What's the complexity of computing the nth fibonacci number? Make a graph of computation time with n=1..300 that visualizes your answer.
There are those that very quickly reply linear but admit they can't get a graph to corroborate, and there are those that very quickly say linear and even produce the graph! (though not correct fibonacci numbers...)
However you do it it probably can't be linear, since multiplication is probably at best O(n log(n)), though that lower bound hasn't been proven.
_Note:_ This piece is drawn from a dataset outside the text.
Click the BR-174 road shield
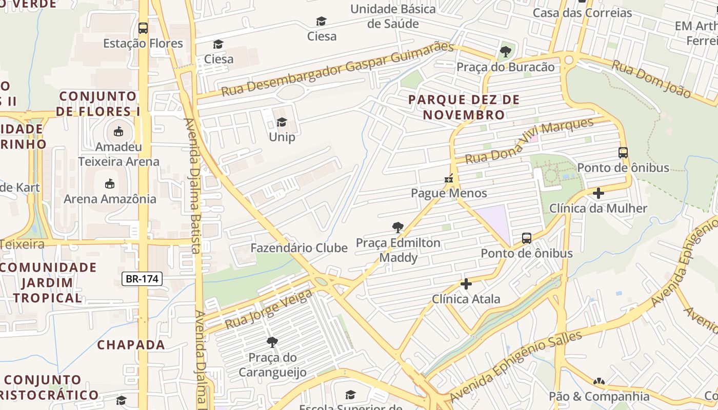point(142,279)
A naive recursive calculation will be even worse since that has exponential complexity.
Another reason to do this is that O(1) is typically a lie. Basic operations like addition are assumed to be constant time, but in practice, even writing down a number, n, is O(log(n)). More commonly thought of as O(b) where b is the bit-length of n.
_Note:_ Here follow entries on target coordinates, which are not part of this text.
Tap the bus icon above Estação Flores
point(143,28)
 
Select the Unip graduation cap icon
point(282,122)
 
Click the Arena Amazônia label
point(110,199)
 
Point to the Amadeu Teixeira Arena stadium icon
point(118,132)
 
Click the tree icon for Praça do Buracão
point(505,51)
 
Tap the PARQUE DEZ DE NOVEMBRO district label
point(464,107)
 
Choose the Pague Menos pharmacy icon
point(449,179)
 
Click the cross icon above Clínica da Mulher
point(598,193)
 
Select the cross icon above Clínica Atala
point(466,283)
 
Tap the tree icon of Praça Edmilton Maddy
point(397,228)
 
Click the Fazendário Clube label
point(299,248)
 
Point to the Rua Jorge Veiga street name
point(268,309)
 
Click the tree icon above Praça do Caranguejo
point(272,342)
N is the number of bits, not the number of elements, so no.
It is helpful to use N=# of elements, since the elements are often fixed/limited size. If elements aren't a fixed size, it's necessary to drop down to # of bits.
You can use a simple hash table without probing to classify each number as either (1) first instance of a number in the table, (2) known duplicate of a number in the table, or (3) didn't fit in the table.
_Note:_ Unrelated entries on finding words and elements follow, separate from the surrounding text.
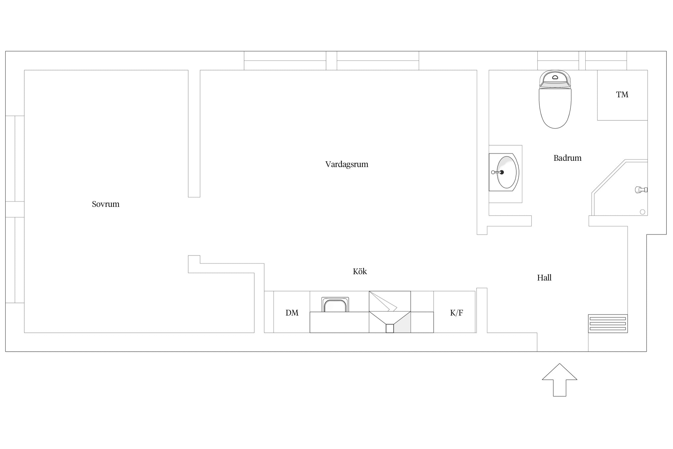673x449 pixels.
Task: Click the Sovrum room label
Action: (106, 204)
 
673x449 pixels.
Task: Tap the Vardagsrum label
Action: (347, 164)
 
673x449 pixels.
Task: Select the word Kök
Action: (360, 271)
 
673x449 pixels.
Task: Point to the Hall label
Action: (544, 278)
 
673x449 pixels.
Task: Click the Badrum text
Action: (567, 158)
If you use a hash table with n buckets and one item per bucket and the input is random, then at least 63% of the distinct numbers in the input will fall into cases 1 or 2 in expectation. Increasing table size or bucket size improves this part of the math.
On really big inputs, it's probably still healthy to do a pass or two of radix sort so that the hash table accesses are cheap.
Do I understand correctly, that the data being tested is fully random? If so I'd be curious to see how the results change if a Zipfian distribution is used. I don't have hard data for sorting specifically, but I suspect the majority of real-world data being sorted - that isn't low cardinality or already nearly or fully sorted - to follow a Zipfian distribution rather than true randomness. The Rust std lib sort_unstable efficiently filters out common values using the pdqsort repeat pivot flip partition algorithm.
One important trick is ruling out cases where what you said is nonsense. That can't be what you meant so by ruling it out we're helping you fall into the pit of success and Rust does an admirable job of that part.
Unfortunately because of Rice we must also rule out some cases where what you said wasn't nonsense when we do this. Hopefully not too many. It's pretty annoying when this happens, however, it's also logically impossible to always be sure, Rice again - maybe what you wrote was nonsense after all. So I find that acceptable.
For me Rust rarely hits the sweet spot since there are easier languages for high level programs (python, C#, Swift...) and for low level programs you usually want to do unsafe stuff anyway.
I can see usefull applications only where you cannot have a garbage collector AND need a safe high level language. Even there Swift's ARC could be used.
By definition the Undefined Behaviour can't have been what you meant. So, all the languages where you can just inadvertently "say" Undefined Behaviour aren't meaningfully achieving this goal.
I must say I'm also extremely dubious about some defined cases. Java isn't UB when we try to call abs() on the most negative integer... but the answer is just the most negative integer again, and I wonder whether that's what anybody meant.
Or the "why we can't have nice things" theorem. Colloquially, anything interesting about a Turing-complete program is unprovable. You may have proved specific instance of this if you went through a formal computer science program and reduced problems like "this program never uses more than X cells on the tape" to the halting problem.